Kamala Parker, Northrop Grumman LCCBU program manager, said in a 90th Missile Wing statement that the Kilo-01 MAF was the company’s “first operational install for this program, and we have gone through a lot of development and production, so being in the deployment stage now is a big deal.”
“Much of the equipment in the LCCs has been operational since Minuteman III came online roughly 50 years ago,” per the 90th Missile Wing.
“The block upgrade program is designed to replace antiquated or obsolete equipment and support the weapon system with newer technology. The LCCBU effort is focused on upgrades to the journal memory loader and printer, as well as replacing the floppy disc drive with a flash data drive.
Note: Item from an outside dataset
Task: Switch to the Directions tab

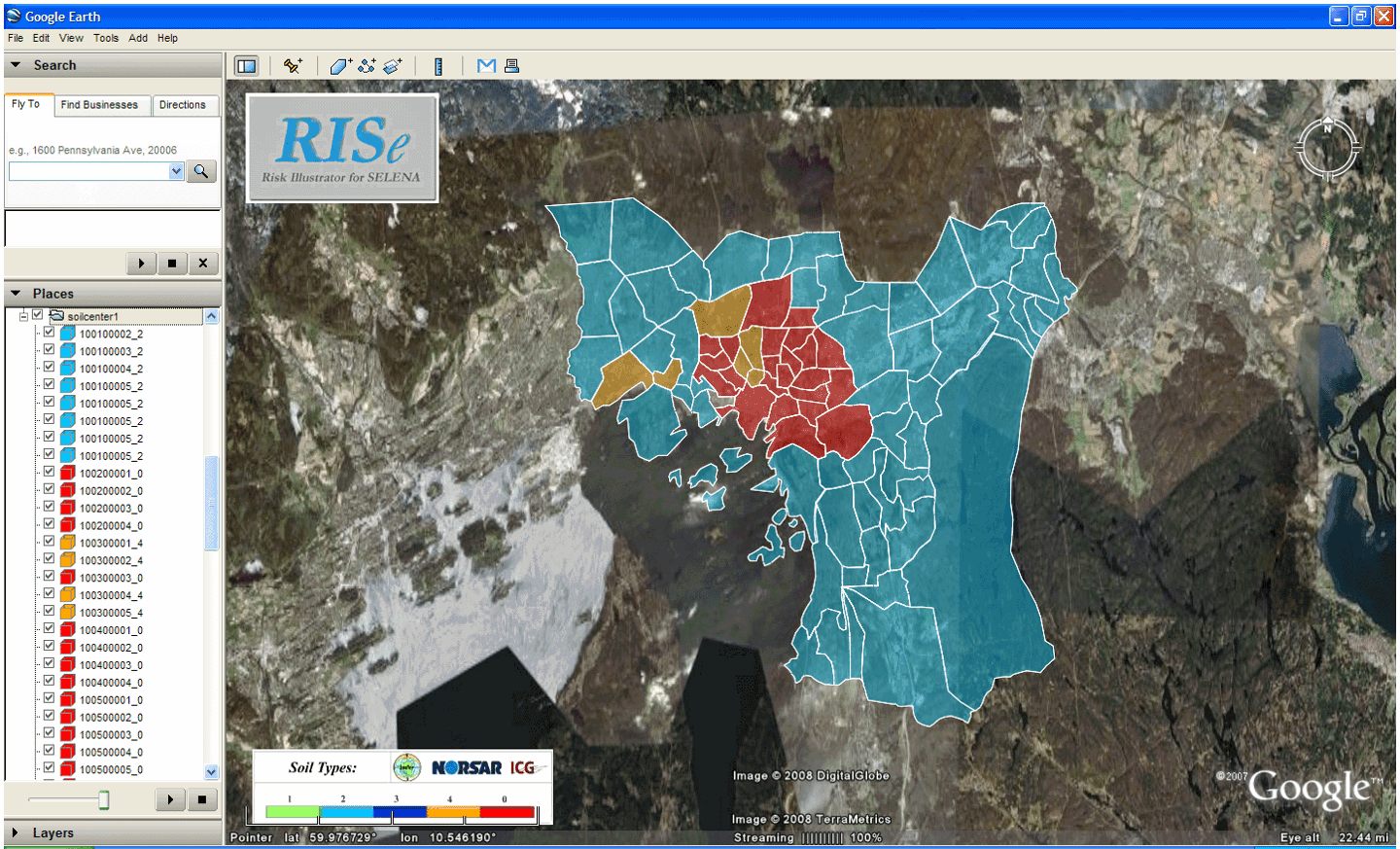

Additionally, the LCCs are getting upgrades to the oxygen regeneration unit, which is responsible for generating breathable air in the event of a strike on the MAF,” the 90th Missile Wing statement continued.
LCCBU is to last until the Air Force retires the Minuteman III fleet by the mid-2030s or earlier.
The Minuteman III upgrades come as the Air Force plans to convert 450 Minuteman III silos to accommodate the Northrop Grumman LGM-35A Sentinel next generation ICBM.
Last month, Pittsburgh’s Gecko Robotics said that the Air Force Nuclear Weapons Center awarded the company an 18-month, $1.5 million Phase 2 Small Business Innovation Research contract to aid the Air Force in the planned Minuteman III-Sentinel silo conversion (Defense Daily, Nov. 29).
“Under the new contract, Gecko Robotics will integrate state-of-the-art concrete evaluation technology into their fleet of crawling robots,” the company said. “The hardware and software components together will provide the capability to rapidly assess concrete and steel liners in ICBM launch facilities. The ability to rapidly assess the current infrastructure of launch facilities is paramount to ensure a smooth transition to the Sentinel program and transition to a modernized sustainment program.”
In June, the Air Force Nuclear Weapons center at Hill AFB, Utah awarded BAE Systems an up to $12 billion contract for ICBM support through 2040 (Defense Daily, June 24).
Under the cost-plus-award-fee contract for the Integration Support Contract (ISC) 2.0, BAE will serve as the lead systems integrator and will complement government personnel in providing ICBM systems engineering, integration, and professional services.
BAE was the incumbent and won the approximately $534 million ISC contract in July 2013.
For ISC 2.0, BAE beat out four other offers, which included one from Integrated ICBM Support Services, LLC—a joint venture formed last year among Amentum, Apex Systems and Leidos [LDOS] (Defense Daily, Feb. 10, 2021).
The ISC 2.0 contract will support the aging Minuteman III ICBM force and the Sentinel, which may become operational in 2029 and remain so until 2075.
Northrop Grumman and Bechtel, which is to build the required LGM-35A infrastructure required for the 450 silos, may use predictive data to keep the Sentinel program on track.
An Air Force competition for the data layer for the 450 Sentinel silos may kick off next September.
In August last year, the Air Force Nuclear Weapons Center said that it had contracted with the Virginia-based Sabel Systems to create a “Teamcenter” hub to consolidate and organize data, enable enterprise-wide workflows, and “visualize” the health of the Minuteman III fleet, as the Air Force begins the transition to Sentinel.